3.06.2008

Riding the Train

All aboard!

In about two hours, I am going to ride Amtrak for the third time in the history of my short life. (Unless, Mom or Dad, you can fill me in on a childhood trip I have missed.) I am actually very excited about it for a number of reasons:

1. I think trains are a swell form of transportation that don’t get enough credit
2. The train is taking me to St. Louis to see the stellar Drake Men’s Basketball team (go Bulldogs!)
3. I am somehow really excited at the prospect of three uninterrupted hours of reading

Until last week, when we took the train to Chicago, the only time I’d ever ridden on one (that I can recall anyway) was in Italy. The boy says it sounds snotty when I say the only time I’ve ridden a train is Italy, so when you read the first sentence of this paragraph be sure you’re imagining me speaking in a conceited, preferably nasally voice here. But it’s true. That’s why I was excited to board the Amtrak train for Chicago last week, and why I’m excited to hop the train today too.

I’m sure many people (the boy included) would roll their eyes at me and say: but they’re slow. They’re dirty. They can be noisy, and filled with people who are less than pleasant. What’s to love?

Well, for one thing, when you’re going to an expensive city like Chicago, a $14 train ticket sounds pretty good compared to the amount of gas it takes to get there, the time you spend in traffic, the amount it costs to park in the city. Then there’s the fact that I was able to work on the train to Chicago, so I didn’t have to take vacation time. And if the roads are bad or you’re tired or you have an unreliable vehicle like the Space Turtle, why wouldn’t you want a worry-free means of travel?

Granted, there are increasingly long delays on many Amtrak routes. And you risk getting stuck in a car with lots of screaming children or obnoxious talkers or any number of less-than-savory characters. But that’s a risk you take on a plane too; and at least on the train you have more freedom to get up and move away from them.

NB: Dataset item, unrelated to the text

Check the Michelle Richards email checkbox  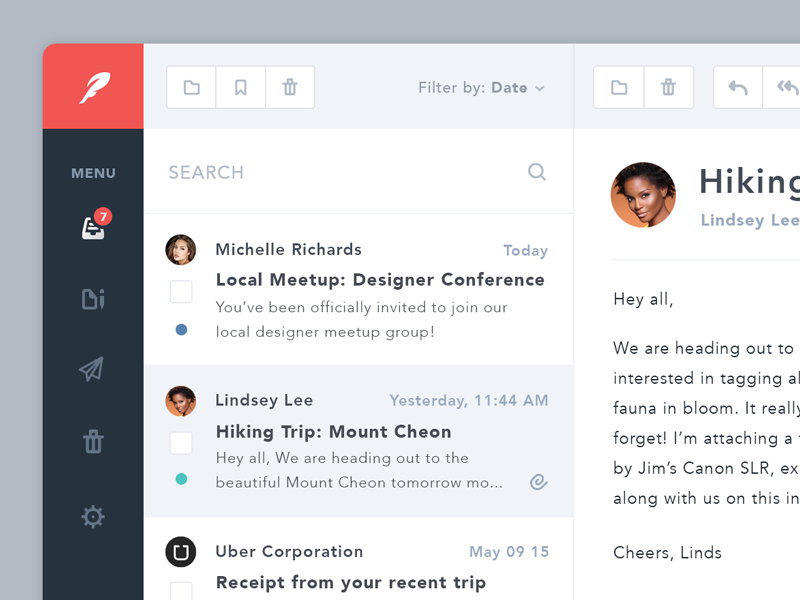181,292
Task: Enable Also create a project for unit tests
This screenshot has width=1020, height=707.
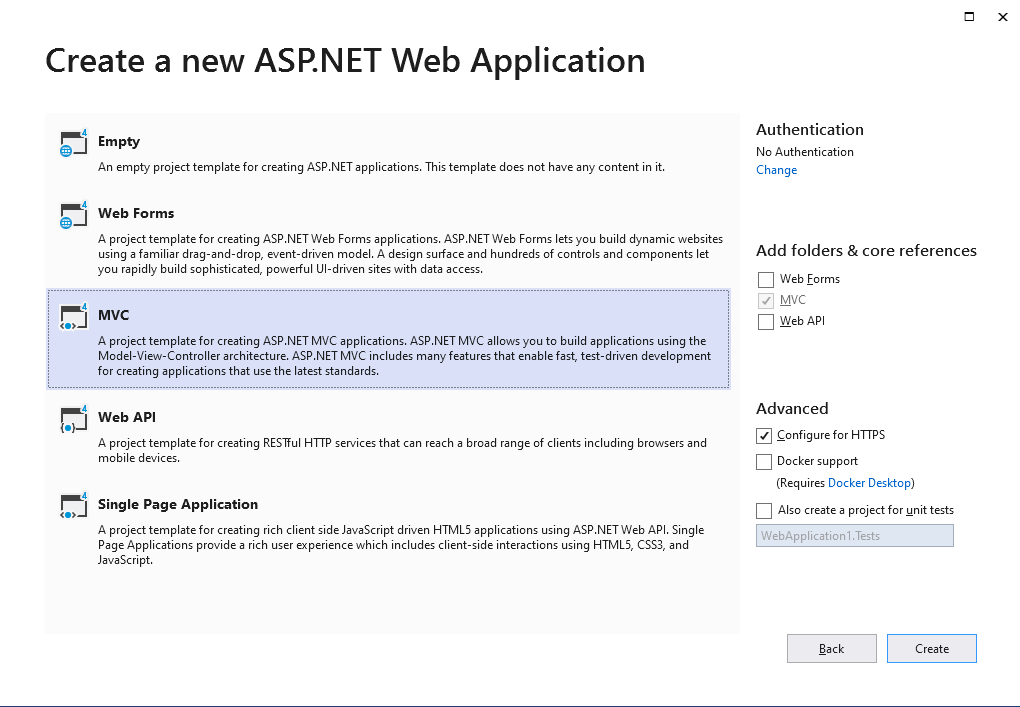Action: [x=764, y=510]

Plus, at least here, to ride the train you don’t have to arrive hours early and deal with all the security B.S. of the airports. Arrive 10 minutes early and you’re fine. No worries. Just hop aboard, sit back, and watch the countryside roll by.

And if you want something more than the five peanuts you get on the plane, you can have that too—if you’re willing to pay for it in the dining or snack cars. But at least it’s an option if you’re hungry! Bring on the king-size peanut M&Ms, thank you.

Train travel has, supposedly, been dying for years now. And it’s true it doesn’t get much credit—at least not in the United States. I hope it doesn’t go the way of the woolly mammoth though. How sad would that be? Train travel is part of our history—not to mention the fact traveling by rail is preferable to traveling by car environmentally speaking (and I hear rail travel uses approximately one-half the energy per passenger mile of planes, at least if the train is full, which it has been when I’ve ridden).

I don’t think I’d rely on trains for all of my travel. But for getting to Midwestern cities with minimal headache and expense? Sign me up.